Andy
I just tried to explain that the problem is not the number of
connections but the implementation of the RPC itself.
As for the RPC you mentioned, I would probably choose a pure Java
implementation. It will be much easier to learn and debug it, I think.
M.
On Wed, Dec 24, 2008 at 10:49 PM, Andrew Purtell <[email protected]> wrote:
> Hello Michael,
>
> What you are describing -- if accurate -- is a limitation of
> Hadoop RPC. You should take these issues to Hadoop Core,
> core-user@ and so on.
>
> Regarding HBase in particular, in 2009 as part of HBASE-1015
> (https://issues.apache.org/jira/browse/HBASE-1015), the HBase
> master, regionserver, and clients will need a high
> performance platform neutral RPC. Hadoop RPC is not suitable
> for that, so we/I will need to find another. Thrift is one
> possibility. AFAIK, Bryan Duxbury has been working to improve
> the concurrency of the server and minimize PDU sizes. There
> are other options also, such as Google protobufs.
>
> - Andy
>
>> From: Michael Dagaev <[email protected]>
>> Subject: Re: Question on Single Connection Limitation
>> To: [email protected]
>> Date: Wednesday, December 24, 2008, 12:41 PM
>> Ok. Let's consider a multithreaded client and server.
>>
>> Two client threads C1 and C2 call server over RPC. What
>> happens ?
>>
>> 0:00 Client thread C1 grabs the connection and sends a
>> request over it,
>> 0:01 Client thread C2 comes and waits for the connection
>> 0:02 Server thread S1 receives the request and handles it
>>
>> Client thread C1 is waiting for response while server
>> thread S1 is
>> handling the request.
>> Client thread C2 is waiting for the connection.
>>
>> 0:05 Server thread S1 finished the request handling and
>> sends the response to C1
>> 0:06 C1 receives the response and releases the connection
>> 0:06 Once C1 releases the connection C2 grabs the
>> connection and sends
>> the request ...
>>
>> Does it make sense so far ?
>>
>> Now the question is what the connection did since 0:02 till
>> 0:05.
>> The answer is that the connection was probably IDLE.
>>
>> Is it good ? No.
>>
>> How should it work ?
>> 0:02 C1 should release the connection after sending the
>> request.
>> 0:02 C2 should grab it and send the request while C1 is
>> waiting
>> and S1 is handling the request of C1.
>> ...
>>
>> Now the connection works more and that is how good RPC
>> implementations work.
>>
>> Is it more clear now?
>>
>> M.
>>
>> On Wed, Dec 24, 2008 at 10:09 PM, Slava Gorelik
>> <[email protected]> wrote:
>> > Sorry, some how i didn't get you.
>> >
>> > On Wed, Dec 24, 2008 at 9:17 PM, Michael Dagaev
>> <[email protected]>wrote:
>> >
>> >> Hi, all
>> >>
>> >> On the second thought, one connection per JVM
>> >> between Hbase servers and clients should be
>> enough.
>> >>
>> >> Let an Hbase client calls Hbase server.

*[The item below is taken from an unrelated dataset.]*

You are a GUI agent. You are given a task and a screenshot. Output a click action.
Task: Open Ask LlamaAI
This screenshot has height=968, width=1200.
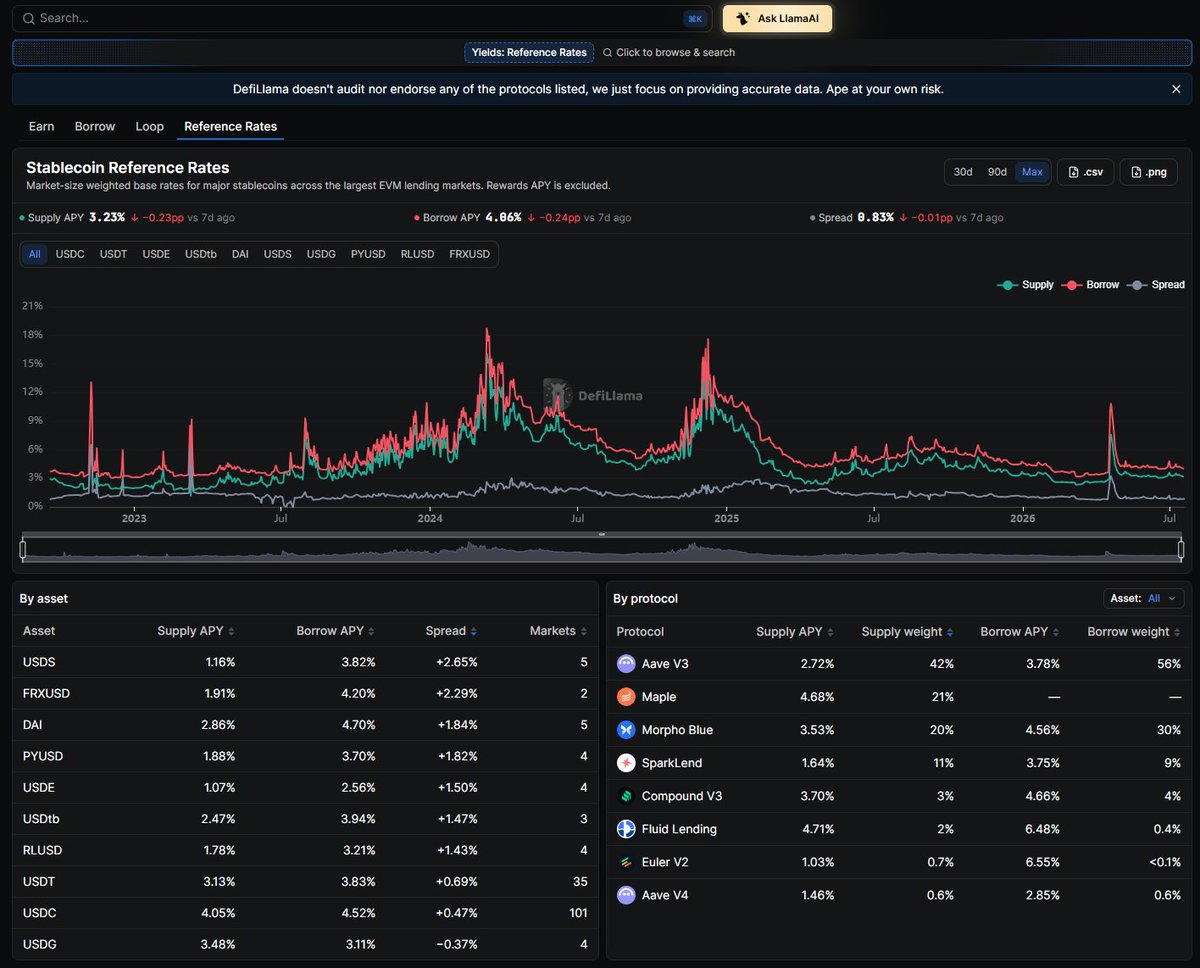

>> >> This call consists of sending/receiving data over
>> the network
>> >> and processing on the Hbase side. I guess that the
>> network (LAN)
>> >> is not a bottleneck here.
>> >>
>> >> I believe that the raw throughput of one TCP
>> connection over LAN
>> >> is much better than the throughput of the RPC,
>> i.e. it looke like
>> >> RPC does not utilize the connection properly.
>> >>
>> >> For instance, when a client thread has sent a
>> request to Hbase
>> >> and Hbase is processing it, the thread is waiting
>> on the idle connection,
>> >> and no other thread can use it. However the
>> connection should be used
>> >> for sending/receiving data of other threads.
>> >>
>> >> Does it make sense?
>> >>
>> >> Thank you for your cooperation,
>> >> M.
>> >>
>> >
>
>
>
>